Lay out the lines of the material running from the line containing "Where should I click to: Boost" through the line containing "Action: pos(599,715)" as a JSON list of strings, one string per line, with blank lines omitted.

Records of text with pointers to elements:
>> START
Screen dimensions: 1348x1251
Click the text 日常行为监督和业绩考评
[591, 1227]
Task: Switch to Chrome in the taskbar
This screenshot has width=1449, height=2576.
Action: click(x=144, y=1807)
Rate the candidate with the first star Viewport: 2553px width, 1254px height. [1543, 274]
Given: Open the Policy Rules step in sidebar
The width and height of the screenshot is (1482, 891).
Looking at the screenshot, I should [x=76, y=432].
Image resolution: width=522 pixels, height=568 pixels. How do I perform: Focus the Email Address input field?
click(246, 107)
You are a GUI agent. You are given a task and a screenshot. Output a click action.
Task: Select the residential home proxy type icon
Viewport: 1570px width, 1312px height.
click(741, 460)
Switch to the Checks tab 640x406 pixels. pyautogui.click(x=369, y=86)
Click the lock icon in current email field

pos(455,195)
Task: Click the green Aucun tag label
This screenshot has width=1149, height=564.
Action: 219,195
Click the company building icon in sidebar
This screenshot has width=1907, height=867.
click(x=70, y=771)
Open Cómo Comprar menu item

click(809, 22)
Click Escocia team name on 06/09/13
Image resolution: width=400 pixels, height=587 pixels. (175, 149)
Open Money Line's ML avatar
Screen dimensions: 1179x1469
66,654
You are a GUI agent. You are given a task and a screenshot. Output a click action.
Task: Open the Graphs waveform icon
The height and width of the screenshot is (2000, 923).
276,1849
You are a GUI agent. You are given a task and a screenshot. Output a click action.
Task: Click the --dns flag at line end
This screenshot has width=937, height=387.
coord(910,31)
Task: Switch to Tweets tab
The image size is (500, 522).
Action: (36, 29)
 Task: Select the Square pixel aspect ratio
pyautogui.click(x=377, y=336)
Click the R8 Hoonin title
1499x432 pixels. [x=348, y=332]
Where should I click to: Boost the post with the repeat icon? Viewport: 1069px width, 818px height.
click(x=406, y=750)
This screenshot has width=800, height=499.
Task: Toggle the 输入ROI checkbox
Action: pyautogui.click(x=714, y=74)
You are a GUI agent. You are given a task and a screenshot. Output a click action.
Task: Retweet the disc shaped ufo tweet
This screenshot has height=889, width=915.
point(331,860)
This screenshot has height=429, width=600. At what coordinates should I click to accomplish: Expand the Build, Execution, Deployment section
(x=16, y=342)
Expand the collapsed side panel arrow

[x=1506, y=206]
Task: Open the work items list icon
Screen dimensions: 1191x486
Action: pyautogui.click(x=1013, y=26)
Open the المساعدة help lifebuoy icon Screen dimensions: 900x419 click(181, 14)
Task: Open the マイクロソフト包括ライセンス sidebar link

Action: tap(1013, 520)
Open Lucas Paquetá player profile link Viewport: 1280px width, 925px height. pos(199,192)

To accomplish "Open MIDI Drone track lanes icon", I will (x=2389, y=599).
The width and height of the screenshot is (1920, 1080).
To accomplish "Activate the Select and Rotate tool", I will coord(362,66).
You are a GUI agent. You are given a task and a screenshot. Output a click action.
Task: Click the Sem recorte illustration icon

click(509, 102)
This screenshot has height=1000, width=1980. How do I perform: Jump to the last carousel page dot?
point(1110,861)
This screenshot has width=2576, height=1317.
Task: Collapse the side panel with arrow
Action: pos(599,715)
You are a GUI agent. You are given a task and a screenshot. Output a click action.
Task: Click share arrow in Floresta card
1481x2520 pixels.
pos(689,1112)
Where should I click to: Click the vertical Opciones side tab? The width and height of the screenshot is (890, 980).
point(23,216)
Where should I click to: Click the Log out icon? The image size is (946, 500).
>> END
▸ **The reply**:
[
  "Where should I click to: Boost the post with the repeat icon? Viewport: 1069px width, 818px height.",
  "click(x=406, y=750)",
  "This screenshot has width=800, height=499.",
  "Task: Toggle the 输入ROI checkbox",
  "Action: pyautogui.click(x=714, y=74)",
  "You are a GUI agent. You are given a task and a screenshot. Output a click action.",
  "Task: Retweet the disc shaped ufo tweet",
  "This screenshot has height=889, width=915.",
  "point(331,860)",
  "This screenshot has height=429, width=600. At what coordinates should I click to accomplish: Expand the Build, Execution, Deployment section",
  "(x=16, y=342)",
  "Expand the collapsed side panel arrow",
  "[x=1506, y=206]",
  "Task: Open the work items list icon",
  "Screen dimensions: 1191x486",
  "Action: pyautogui.click(x=1013, y=26)",
  "Open the المساعدة help lifebuoy icon Screen dimensions: 900x419 click(181, 14)",
  "Task: Open the マイクロソフト包括ライセンス sidebar link",
  "Action: tap(1013, 520)",
  "Open Lucas Paquetá player profile link Viewport: 1280px width, 925px height. pos(199,192)",
  "To accomplish \"Open MIDI Drone track lanes icon\", I will (x=2389, y=599).",
  "The width and height of the screenshot is (1920, 1080).",
  "To accomplish \"Activate the Select and Rotate tool\", I will coord(362,66).",
  "You are a GUI agent. You are given a task and a screenshot. Output a click action.",
  "Task: Click the Sem recorte illustration icon",
  "click(509, 102)",
  "This screenshot has height=1000, width=1980. How do I perform: Jump to the last carousel page dot?",
  "point(1110,861)",
  "This screenshot has width=2576, height=1317.",
  "Task: Collapse the side panel with arrow",
  "Action: pos(599,715)"
]